Imagine my surprise when I found Ninja Dog to be the best “easy mode” out of all the stylish action games I’ve ever played. For starters, there’s the tone. Yes, the game takes a few jabs at the player for accepting defeat, but it’s not done in a mean-spirited way. Ryu’s apprentice Ayane takes over as his master, but there’s not much beyond a few cute jokes here and there added to her tutorials and her face now gracing the title screen. You are still badass super-ninja Ryu Hayabusa: the only person capable of fighting against the forces of evil.

What makes Ninja Dog special among its peers is that it is easier primarily because it gives you more help. It does not play the game for you like the easy modes in Platinum Games’ work, for example. If you play Bayonetta on easy, the game makes absolutely no attempt to teach you how to play it properly and prepare you to eventually escalate in difficulties. Instead, it performs most combos for you, turning a taut and technical brawler into a mindless button masher.

Ninja Gaiden Black, on the other hand, genuinely wants you to succeed. Enemies are a little bit softer, but they are still absolutely vicious and their AI is still highly coordinated. They still put up a fight. The game doesn’t accomplish anything for you, but instead gives you more RPG systems to fall back on. That “shameful” pink ribbon I mentioned? It is a completely optional accessory that Ayane gives you to massively increase your attack power. It’s also one of many colored ribbons with various buffs that she gives you throughout the story. Additionally, she gives you more healing items and even talks the game’s shopkeeper, Muramasa, into giving you a discount on consumable items.

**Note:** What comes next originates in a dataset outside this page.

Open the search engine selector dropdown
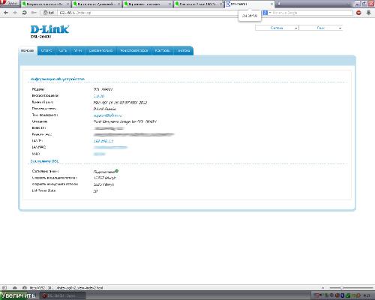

In short, Ninja Dog isn’t easier because it dumbs the game down or treats you like a child who will never learn how to perform its finger gymnastics. Instead, it simply gives you more of a safety net. Those extra accessories and healing items act almost like a placebo, inspiring confidence in a player who previously only experienced dread. You’ll find yourself taking more risks and experimenting with the game’s weaponry and moveset, and as a result you’ll not only be having more fun… you’ll actually be learning how to play the game better.

If you get better at Ninja Gaiden Black, the same care that went into Ninja Dog applies to all of its other difficulties as well, all the way up to the legendary “Master Ninja.” Rather than simply adjusting damage and health numbers like so many other action games, escalating the difficulty in NGB fundamentally remixes the game for each playthrough. Harder enemies are introduced earlier on, items become more expensive and you can hold fewer, item locations are altered, and many well-designed enemies in the game don’t even appear on difficulties below Very Hard. It’s a game that rewards mastery with more content to keep things fresh and interesting. It’s brilliant and it’s something that you’d think more developers would have learned from in the decade plus since its release.

Ninja Gaiden Black is the highest rated game of its sub-genre, exceeding any of the Devil May Cry or God of War games. It’s also incredibly intimidating because of its hardcore reputation. This is a phenomenally crafted action game that has hardly aged a day. It would be a tragedy to miss out on it because some goons on the internet told you to “git gud or get out.” My advice is to swallow your pride: don’t be afraid to slum it as a Ninja Dog on your path to becoming a Master Ninja. Ninja Gaiden Black wants you to defeat it and it gives you all the tools you need to do so… if you’re willing to use them.